Carbonite Audio Data Interface

Overview

The carb::audio::IAudioData interface provides access to audio assets and their general management. All audio assets are stored in sound data objects (SDOs). The audio playback interface and audio group interface operates only on sound data objects as the asset data for their various operations. This interface allows assets to be loaded, created, converted, and saved to file. It also provides methods to send output to a file, and encoding and decoding sound data objects.

Sound data objects support loading and manipulating sound assets in the following formats (PCM formats allow up to 64 channels):

  • 8-bit unsigned integer PCM data.

  • 16, 24, and 32 bit signed integer PCM data.

  • 32 bit floating point PCM data.

  • Vorbis.

  • FLAC.

  • Opus.

  • MP3 (encoding to MP3 is not supported).

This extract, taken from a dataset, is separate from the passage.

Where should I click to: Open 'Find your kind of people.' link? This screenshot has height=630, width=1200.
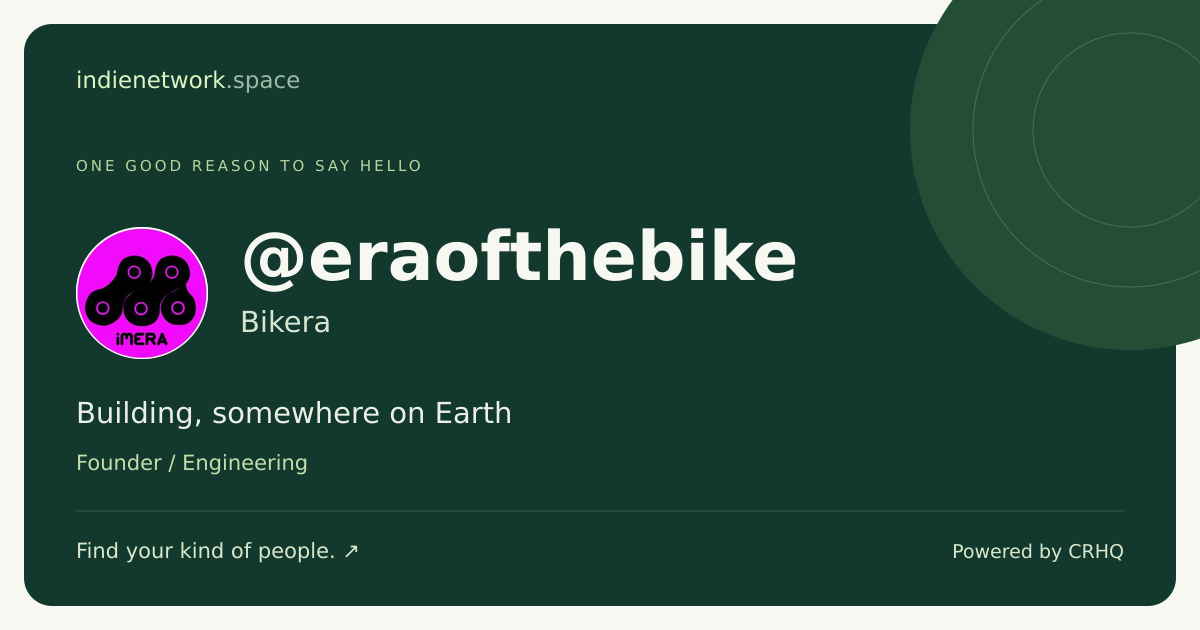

A sound data object consists of a set of information about the sound data’s format (ie: its frame rate, channel count, sample size and type, etc), the length of the asset, and potentially a buffer of data to be processed by a decoder. A sound data object may be fully decoded in memory, streamed from an encoded buffer in memory, or streamed from disk. These objects may also contain additional optional information such as meta data strings (ie: authoring, genre, format information), peak volume information, event point records, loop points, play list information, etc.

Each sound data object may have a single ‘user data’ object associated with it. This user data consists of a block of data and an optional destructor function for the user data object. The user data object is never accessed internally by any functionality, but the host app may use it to associate its own object with the sound data object. The host app may retrieve this object from the sound data object at any time with IAudioData::getUserData(). When the sound data object that holds the user data block is destroyed, its optional destructor is called. Similarly, if the user data block is replaced, the destructor for the previous user data block will be called.

Creating and Loading

Sound data objects may be created in one of many ways, but all from the same call - IAudioData::createSound(). The method of loading or creating the object depends on the settings passed in the SoundDataLoadDesc descriptor. A sound asset can be loaded from a disk file, a blob in memory, or a ‘user decoded stream’. If the asset is loaded from a blob in memory, it may either be copied into internally owned memory or it could reference the user memory that was originally passed in. The asset may also either be decoded on load or decoded at runtime as it plays in order to save memory. Additionally, a new sound data object may be created as empty of a given length. When an asset is loaded from file and the file contains format information, that will always be used instead of any format information in the load descriptor. If the asset data does not contain format information (ie: a user decoded stream) or there is no asset data (ie: an empty asset), the format information must be provided in the load descriptor.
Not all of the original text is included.